Task item: Please repeat exactly the lines from the one containing "Open the clock time-tracking icon in sidebar" through the last line of the records, both included, and nothing else, leaving out any pictures.

Items listed in a dataset:
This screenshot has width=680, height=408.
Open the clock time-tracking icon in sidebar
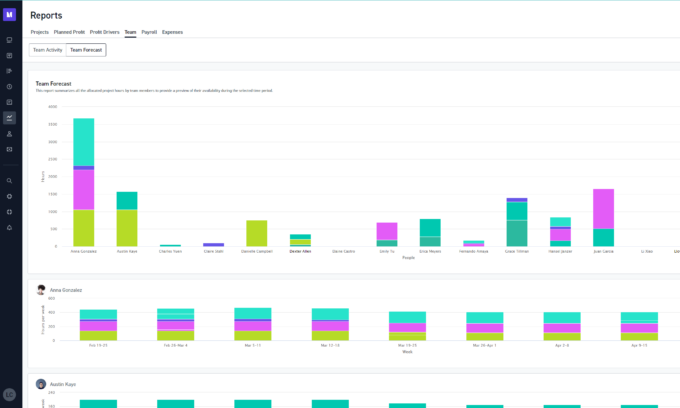tap(9, 86)
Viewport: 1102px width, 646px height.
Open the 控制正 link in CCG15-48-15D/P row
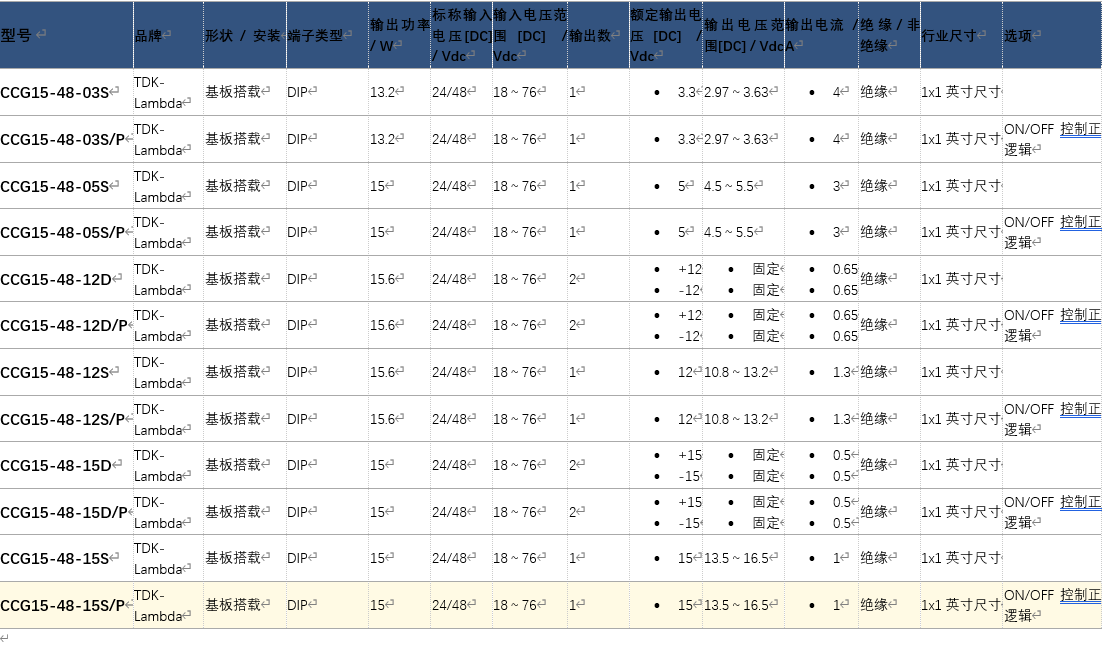pyautogui.click(x=1080, y=502)
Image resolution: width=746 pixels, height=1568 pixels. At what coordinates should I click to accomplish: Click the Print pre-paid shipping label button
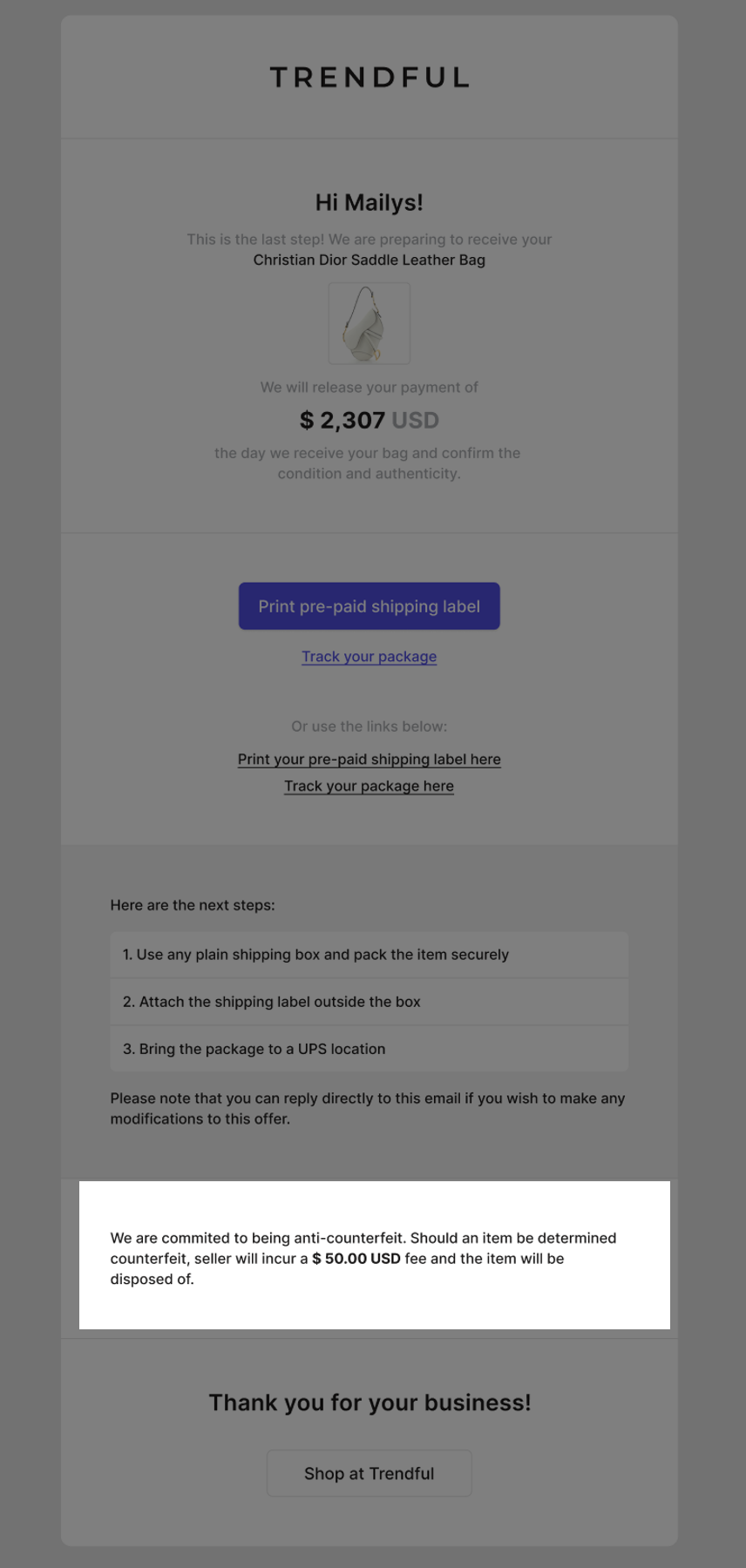(370, 606)
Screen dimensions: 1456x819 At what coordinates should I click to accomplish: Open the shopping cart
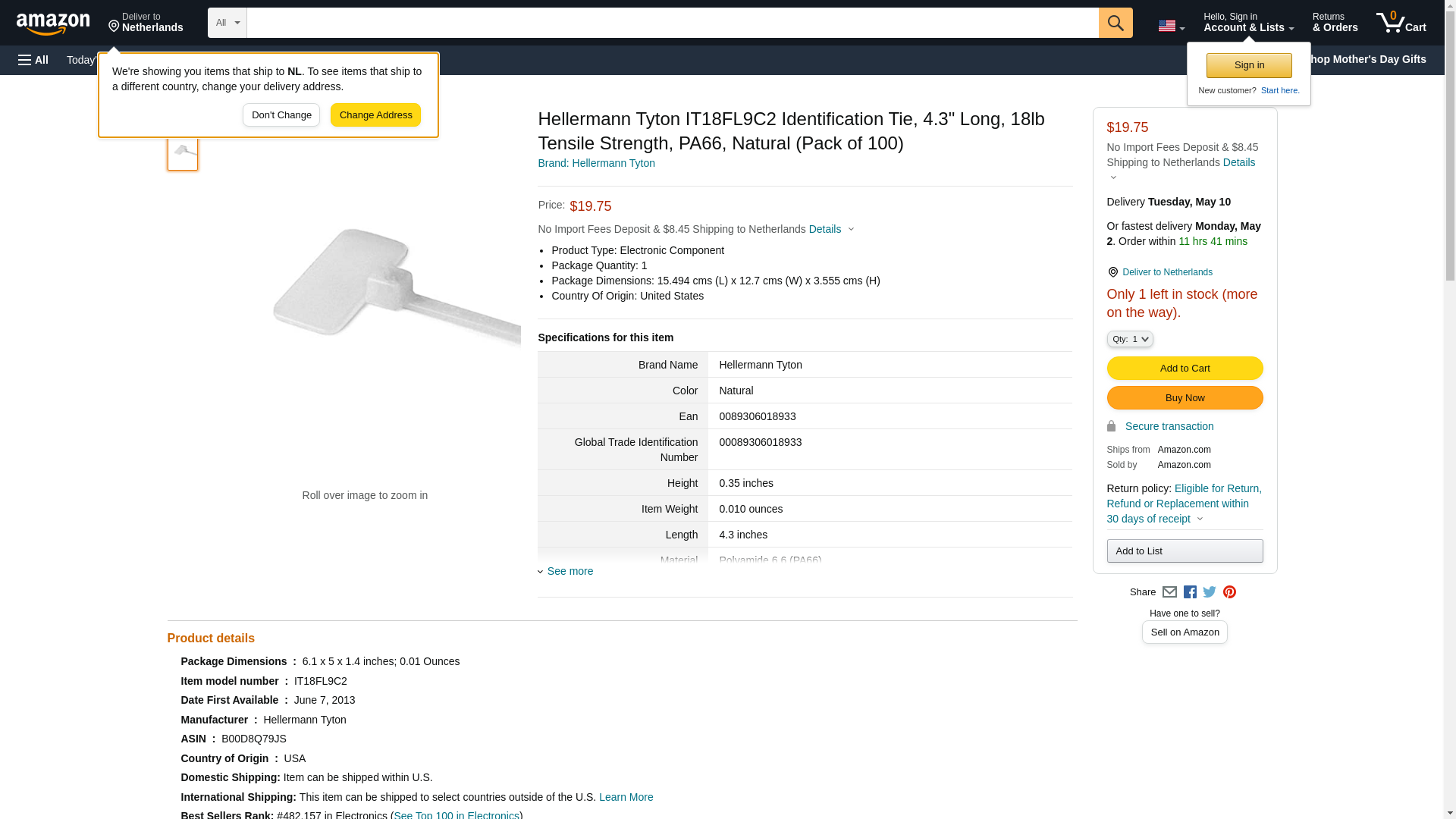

Response box:
Open the clock time-tracking icon in sidebar
tap(9, 86)
Viewport: 1102px width, 646px height.
Open the 控制正 link in CCG15-48-15D/P row
pyautogui.click(x=1080, y=502)
Image resolution: width=746 pixels, height=1568 pixels. At what coordinates should I click to accomplish: Click the Print pre-paid shipping label button
(370, 606)
Screen dimensions: 1456x819 At what coordinates should I click to accomplish: Open the shopping cart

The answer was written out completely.